Monday, November 29, 2010

Food Banks Struggle To Meet Demand

Carolina Food Banks Stressed By Growing Need
By MEG KINNARD - The Associated Press

While their donors continue to give generously heading into the holiday season, food bank managers throughout the Carolinas say they constantly struggle to meet the demand of more and more hungry families.

“I am very thankful that more people are becoming engaged,” said Denise Holland, executive director of Harvest Hope Food Bank in Columbia, which has seen its donor rolls and fundraising go up by 10 percent and 21 percent, respectively, this year. “Donations have not quite kept up with what the increase has been, but certainly an increase in donations is very, very helpful.”

But the sheer numbers of those in need have been staggering in a state like South Carolina, where unemployment marked its second straight monthly decrease in October — 10.7 percent — but still measured the sixth-highest in the nation.

On Monday, the two emergency food pantries at Harvest Hope — which distributes food and household products to more than 400 nonprofit agencies in 20 South Carolina counties — served 750 families, a one-day record.

In the past year, Holland said the number of families served by Harvest Hope has increased by 29 percent, with more than 740,000 families served so far this year. The agency gave more than 2 million prepared meals to soup kitchens, and, in just the first nine months of this year, distributed 13 percent more pounds of food than in all of 2009.

“It really brings it full scope when everybody sees what people just like all of us are experiencing and waiting in line just to be given — they don’t have the freedom of a choice to walk into a grocery store and buy what they would like,” Holland said. “Because hunger is such a travesty, they are willing to take whatever we have that we can give to them.”

In Charleston, Lowcountry Food Bank executive director Jermaine Husser reported similar news. Particularly during the holiday season, Husser said his organization sees more giving from individuals and businesses that are able to fit generosity into their own fiscal plans.

“It’s really a tough time for those families to have to go back through this cycle again, especially around the holidays, when they’re supposed to be cheerful and giving and in that kind of spirit,” Husser said. “People who are fortunate to have a job or are fortunate to be running a small business or a corporation understand what a blessing it is to even be in this environment, the ‘new normal.’ They’re stretching as much they possibly can.”

The situation is similar in North Carolina, where the current unemployment rate mirrors national figures, down slightly to 9.6 percent in October. At Raleigh’s Catholic Parish Outreach in North Carolina, food pantry director Terry Foley said she has seen no drop-off in donations at the center, which over the month of October doled out a week’s worth of groceries to more than 8,000 people.

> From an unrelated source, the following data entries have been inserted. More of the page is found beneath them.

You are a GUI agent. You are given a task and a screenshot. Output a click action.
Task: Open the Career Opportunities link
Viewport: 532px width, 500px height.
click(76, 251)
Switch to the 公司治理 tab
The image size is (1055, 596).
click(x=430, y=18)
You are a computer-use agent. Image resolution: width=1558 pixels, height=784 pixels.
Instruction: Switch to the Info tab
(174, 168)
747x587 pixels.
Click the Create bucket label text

At Second Harvest Food Bank of Metrolina, a Charlotte-based organization that provides food for 19 counties in both Carolinas, executive director Kay Carter said her generous donors still can’t keep up with the demand.

“We haven’t seen a slowdown in the request for assistance,” said Carter. “And we’re certainly not bringing in enough donations to take care of the escalating need. I think people are giving all they can give. I think we just have a lot of people that are in a very different financial circumstance than they may have been a year ago or two years ago.”

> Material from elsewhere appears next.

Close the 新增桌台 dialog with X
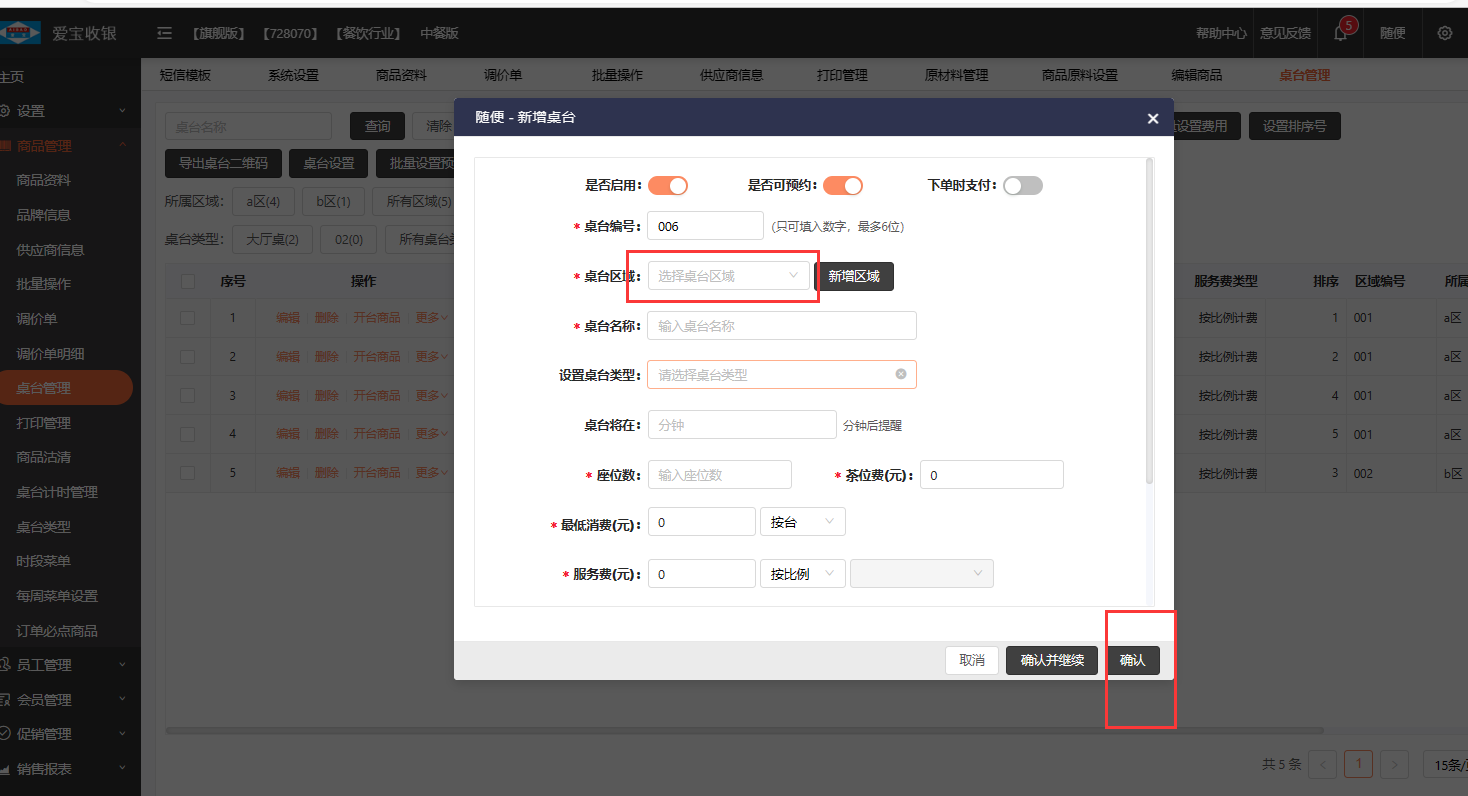click(1152, 118)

Heartened by images of heavily laden dinner tables, family festivities and cheerful celebrations, many people may feel most generous during the sprint from the Thanksgiving to Christmas season, organizing family and friends to volunteer a shift at the soup kitchen or food pantry. Both food providers and advocates say they need that generosity to spill over into other parts of the year.

“Hunger doesn’t go away after Christmas and after Thanksgiving,” said Sue Berkowitz, executive director of the South Carolina Appleseed Legal Justice Foundation. “What I’m frustrated with is why we’re not recognizing that there are just real policy changes that are going to need to be made.”

To do that, Berkowitz encourages state-level leaders in the new year to take real strides at improving state government’s approach toward tackling hunger, even as economic times continue to be tight.

“Nobody wants to look at their child and say, ‘I’m sorry, this is all we’ve got. We’ve got to make it last for the week, and I’m not sure we can make it happen,’” Berkowitz said. “Why are we not opening our hearts and our minds that there are policies that we need to be thinking about and programs that need to be continued to be funded?”